§ **Data shown**
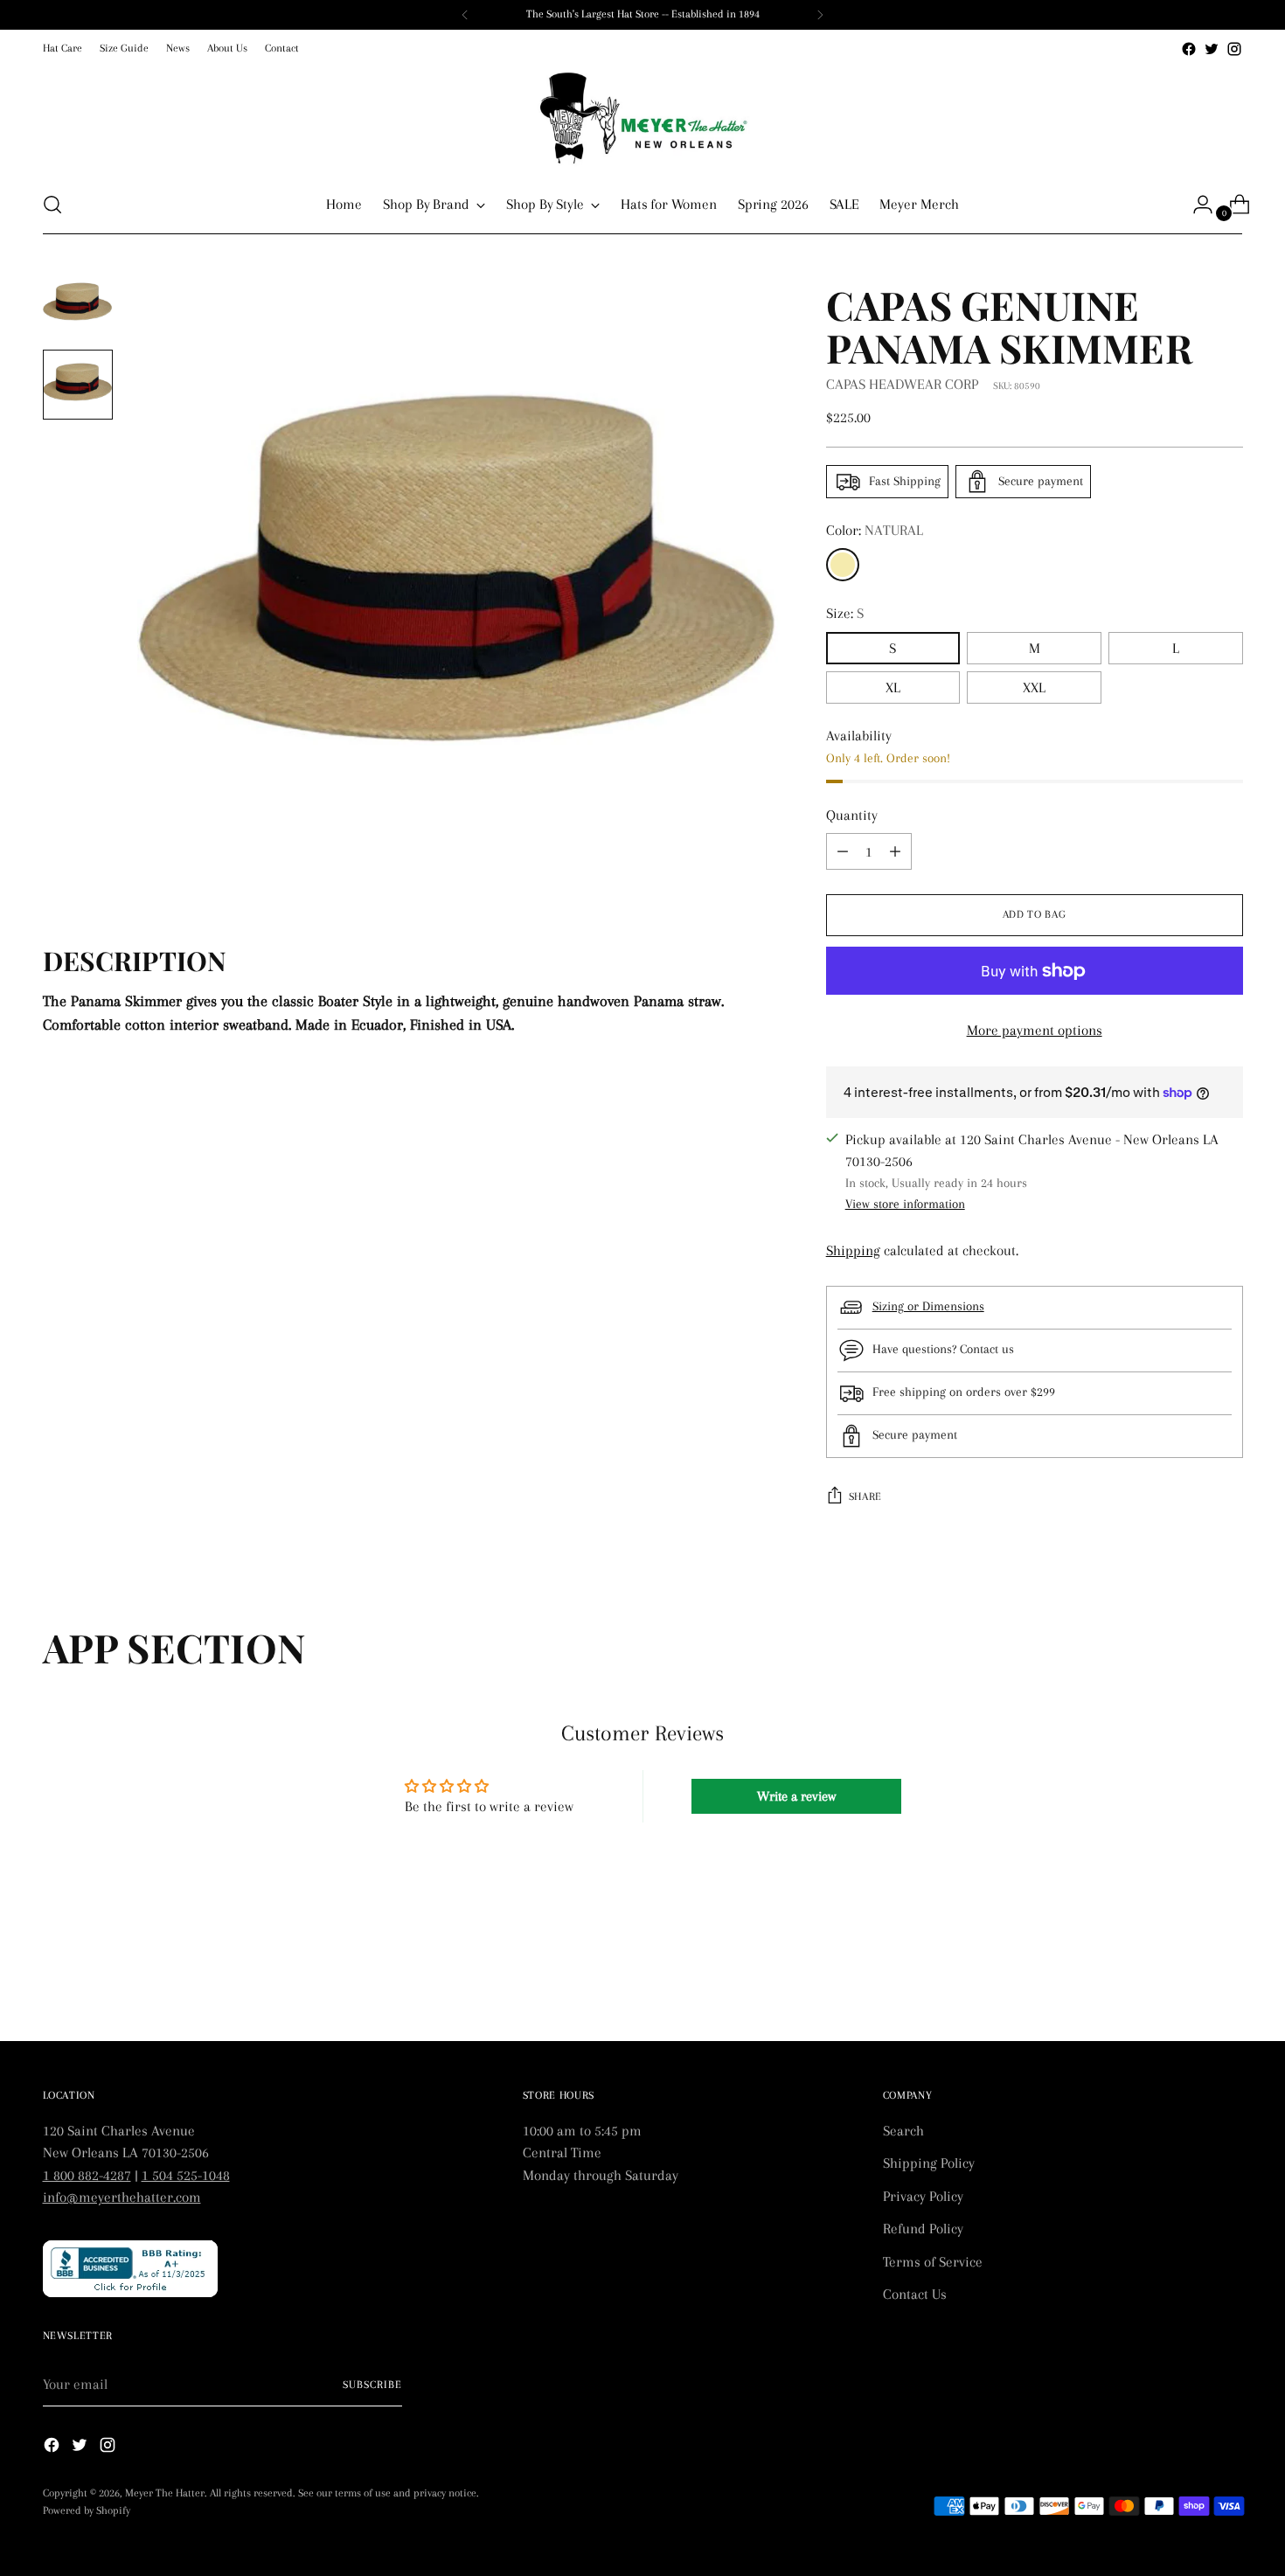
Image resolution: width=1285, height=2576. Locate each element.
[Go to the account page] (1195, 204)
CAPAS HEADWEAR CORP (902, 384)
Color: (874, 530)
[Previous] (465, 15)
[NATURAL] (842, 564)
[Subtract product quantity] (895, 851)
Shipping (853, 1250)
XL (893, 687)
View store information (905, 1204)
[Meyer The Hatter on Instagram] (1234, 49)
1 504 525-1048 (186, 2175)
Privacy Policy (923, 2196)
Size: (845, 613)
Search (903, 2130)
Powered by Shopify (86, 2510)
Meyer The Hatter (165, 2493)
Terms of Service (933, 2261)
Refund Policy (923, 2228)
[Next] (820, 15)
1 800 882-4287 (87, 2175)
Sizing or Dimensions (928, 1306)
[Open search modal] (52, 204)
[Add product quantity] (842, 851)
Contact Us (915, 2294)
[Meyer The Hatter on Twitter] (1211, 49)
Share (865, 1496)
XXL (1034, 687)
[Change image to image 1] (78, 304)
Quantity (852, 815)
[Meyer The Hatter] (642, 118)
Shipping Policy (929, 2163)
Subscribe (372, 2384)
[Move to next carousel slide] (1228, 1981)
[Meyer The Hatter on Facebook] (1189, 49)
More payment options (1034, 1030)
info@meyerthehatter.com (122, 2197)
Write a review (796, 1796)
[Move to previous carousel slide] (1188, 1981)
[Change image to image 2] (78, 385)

§ **Task**
Repeat the listing above verbatim, but exclude the pictures it contains.

§ **Result below**
Image resolution: width=1285, height=2576. Locate each element.
[Go to the account page] (1195, 204)
CAPAS HEADWEAR CORP (902, 384)
Color: (874, 530)
[Previous] (465, 15)
[NATURAL] (842, 564)
[Subtract product quantity] (895, 851)
Shipping (853, 1250)
XL (893, 687)
View store information (905, 1204)
[Meyer The Hatter on Instagram] (1234, 49)
1 504 525-1048 (186, 2175)
Privacy Policy (923, 2196)
Size: (845, 613)
Search (903, 2130)
Powered by Shopify (86, 2510)
Meyer The Hatter (165, 2493)
Terms of Service (933, 2261)
Refund Policy (923, 2228)
[Next] (820, 15)
1 800 882-4287 (87, 2175)
Sizing or Dimensions (928, 1306)
[Open search modal] (52, 204)
[Add product quantity] (842, 851)
Contact Us (915, 2294)
[Meyer The Hatter on Twitter] (1211, 49)
Share (865, 1496)
XXL (1034, 687)
[Change image to image 1] (78, 304)
Quantity (852, 815)
[Meyer The Hatter] (642, 118)
Shipping Policy (929, 2163)
Subscribe (372, 2384)
[Move to next carousel slide] (1228, 1981)
[Meyer The Hatter on Facebook] (1189, 49)
More payment options (1034, 1030)
info@meyerthehatter.com (122, 2197)
Write a review (796, 1796)
[Move to previous carousel slide] (1188, 1981)
[Change image to image 2] (78, 385)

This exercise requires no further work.